For each record, copy the text exactly and omit any picture it holds.
--------------------------------
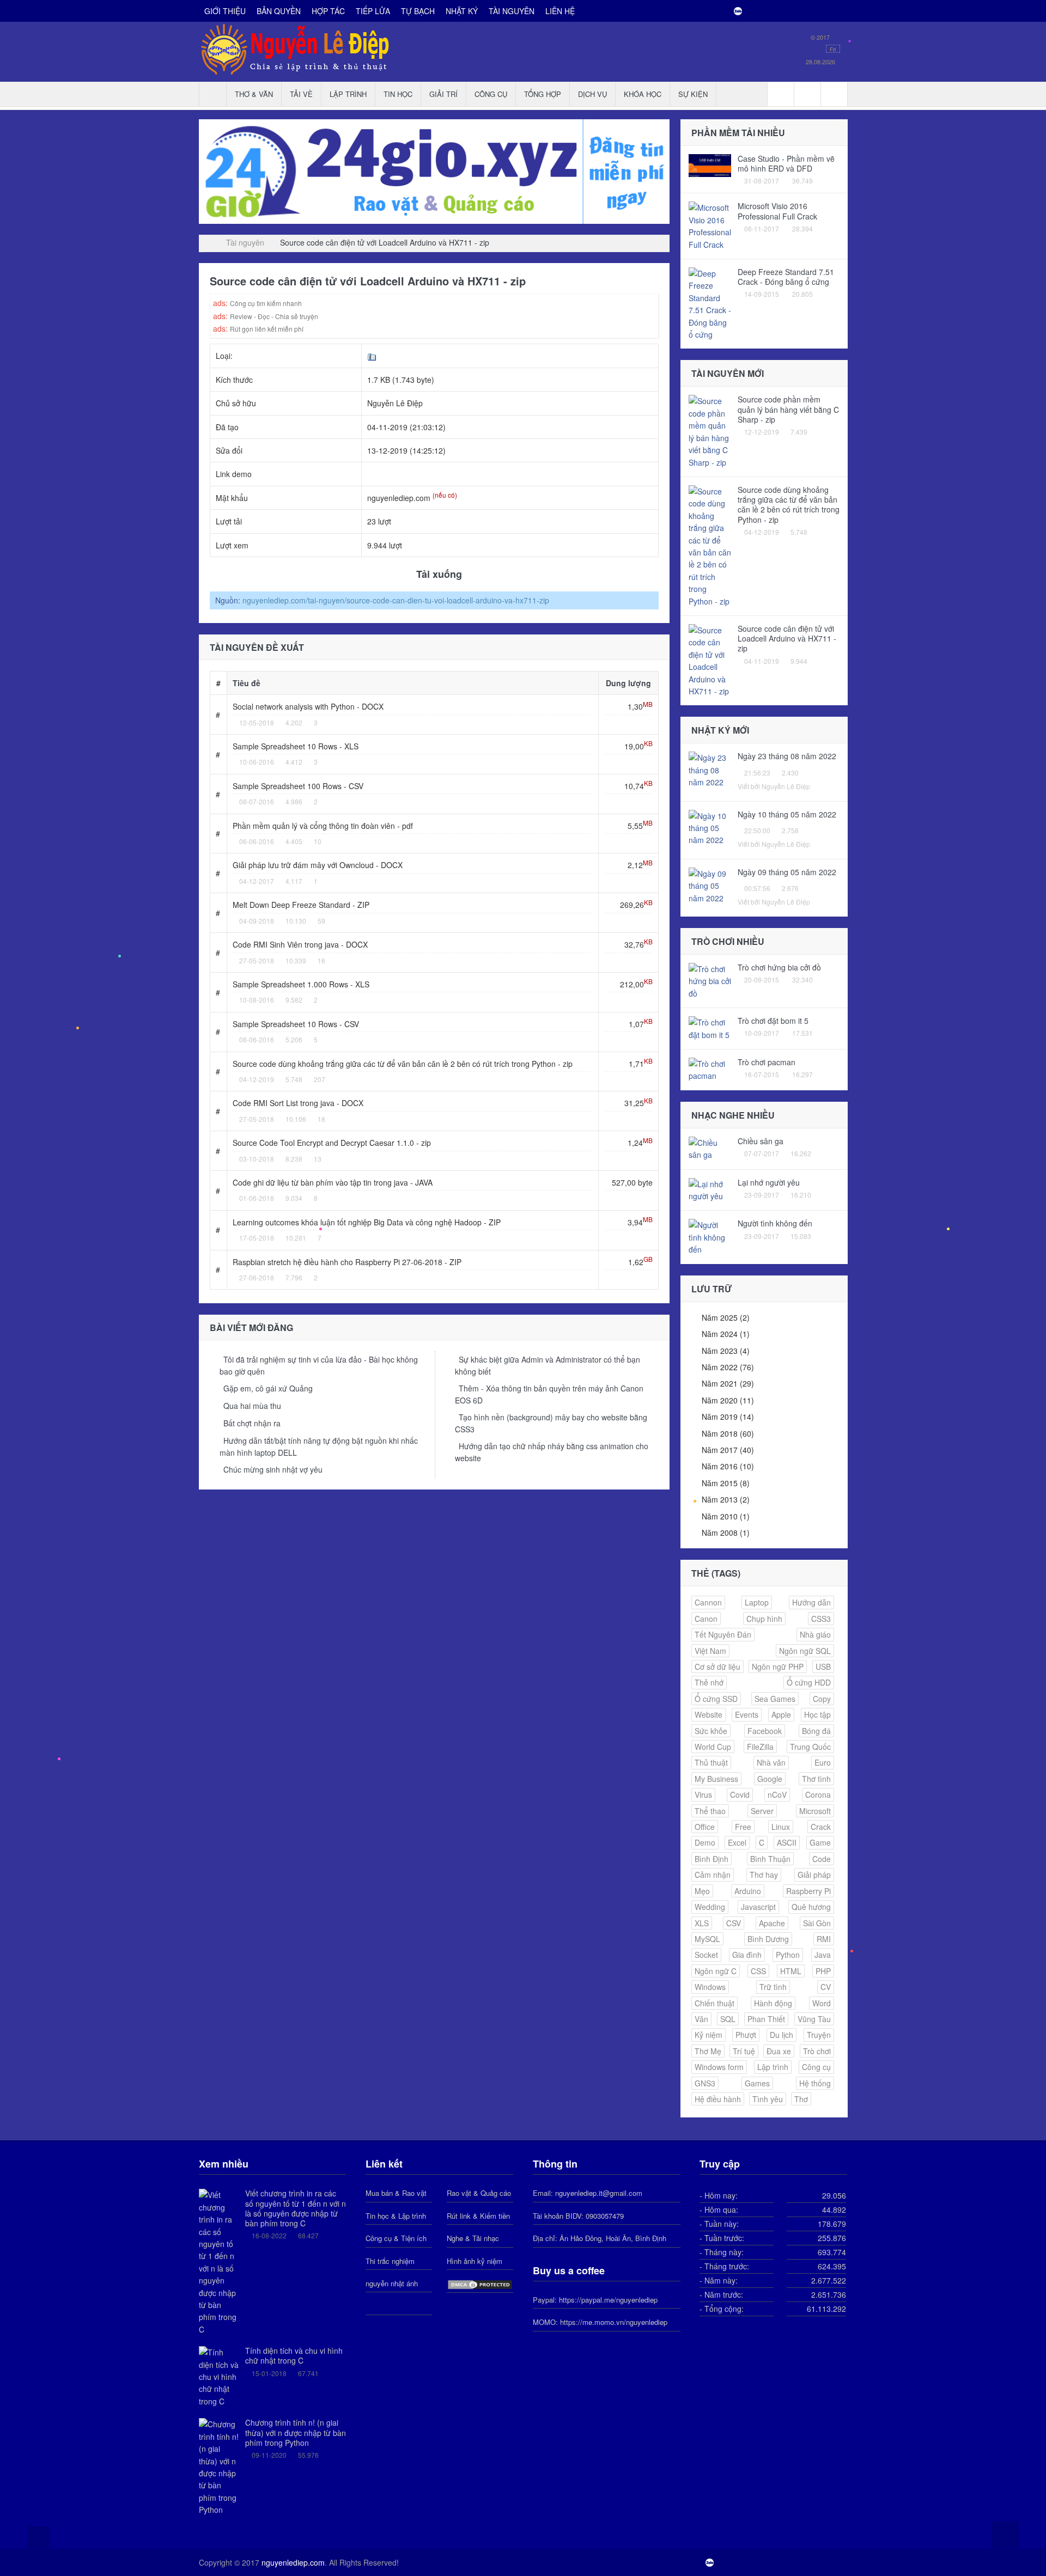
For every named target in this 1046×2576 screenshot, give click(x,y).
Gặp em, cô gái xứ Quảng (268, 1388)
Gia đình (747, 1954)
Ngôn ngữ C (716, 1970)
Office (705, 1826)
--------------------------------
■ Response
For every named target in this 1046×2576 screenshot, give click(x,y).
Gặp em, cô gái xứ Quảng (268, 1388)
Gia đình (747, 1954)
Ngôn ngữ C (716, 1970)
Office (705, 1826)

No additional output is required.